WHAT THE TASK ASKS:
Update the data from its first line through the line containing "tap(35, 33)", inclusive, changing each "arrow" to "pointer" and leaving everything else unchanged.

==*==

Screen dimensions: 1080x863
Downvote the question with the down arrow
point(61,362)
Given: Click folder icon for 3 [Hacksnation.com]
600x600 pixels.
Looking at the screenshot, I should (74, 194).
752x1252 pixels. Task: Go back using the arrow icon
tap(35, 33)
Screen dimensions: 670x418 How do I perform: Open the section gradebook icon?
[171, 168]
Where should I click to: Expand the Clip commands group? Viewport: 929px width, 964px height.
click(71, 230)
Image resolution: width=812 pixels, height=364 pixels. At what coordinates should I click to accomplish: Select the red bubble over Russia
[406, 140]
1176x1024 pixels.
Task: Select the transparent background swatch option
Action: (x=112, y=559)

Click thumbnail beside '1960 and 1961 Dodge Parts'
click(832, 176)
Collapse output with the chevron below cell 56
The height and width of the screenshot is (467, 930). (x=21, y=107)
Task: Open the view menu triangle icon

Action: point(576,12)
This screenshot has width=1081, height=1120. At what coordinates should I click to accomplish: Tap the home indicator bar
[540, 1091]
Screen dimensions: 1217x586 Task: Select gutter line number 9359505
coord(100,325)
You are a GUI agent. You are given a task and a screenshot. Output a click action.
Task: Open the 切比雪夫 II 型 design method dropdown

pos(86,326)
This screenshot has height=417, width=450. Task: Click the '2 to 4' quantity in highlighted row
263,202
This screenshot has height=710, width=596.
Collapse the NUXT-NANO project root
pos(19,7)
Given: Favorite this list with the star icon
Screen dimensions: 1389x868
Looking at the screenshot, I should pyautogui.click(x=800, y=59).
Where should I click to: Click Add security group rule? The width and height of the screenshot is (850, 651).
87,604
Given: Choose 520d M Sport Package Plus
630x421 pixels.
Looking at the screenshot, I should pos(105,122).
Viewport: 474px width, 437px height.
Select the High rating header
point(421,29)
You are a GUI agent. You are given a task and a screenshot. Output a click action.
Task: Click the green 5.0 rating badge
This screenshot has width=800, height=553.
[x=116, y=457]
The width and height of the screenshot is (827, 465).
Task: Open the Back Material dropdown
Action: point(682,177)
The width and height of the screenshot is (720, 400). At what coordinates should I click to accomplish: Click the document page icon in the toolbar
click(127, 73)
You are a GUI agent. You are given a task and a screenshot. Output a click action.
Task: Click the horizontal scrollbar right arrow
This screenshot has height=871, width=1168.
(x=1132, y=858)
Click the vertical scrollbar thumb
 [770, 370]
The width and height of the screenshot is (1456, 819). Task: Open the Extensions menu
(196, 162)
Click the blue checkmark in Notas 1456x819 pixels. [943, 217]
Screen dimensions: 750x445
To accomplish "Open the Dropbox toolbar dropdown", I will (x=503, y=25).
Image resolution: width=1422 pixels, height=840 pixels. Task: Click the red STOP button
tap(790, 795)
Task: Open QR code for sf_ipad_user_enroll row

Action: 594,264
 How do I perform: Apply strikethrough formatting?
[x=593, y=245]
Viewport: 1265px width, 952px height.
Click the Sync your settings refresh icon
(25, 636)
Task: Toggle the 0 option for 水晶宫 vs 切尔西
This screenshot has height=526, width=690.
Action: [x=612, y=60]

==*==

OUTPUT FOR THIS EXERCISE:
Screen dimensions: 1080x863
Downvote the question with the down pointer
point(61,362)
Given: Click folder icon for 3 [Hacksnation.com]
600x600 pixels.
Looking at the screenshot, I should (74, 194).
752x1252 pixels. Task: Go back using the pointer icon
tap(35, 33)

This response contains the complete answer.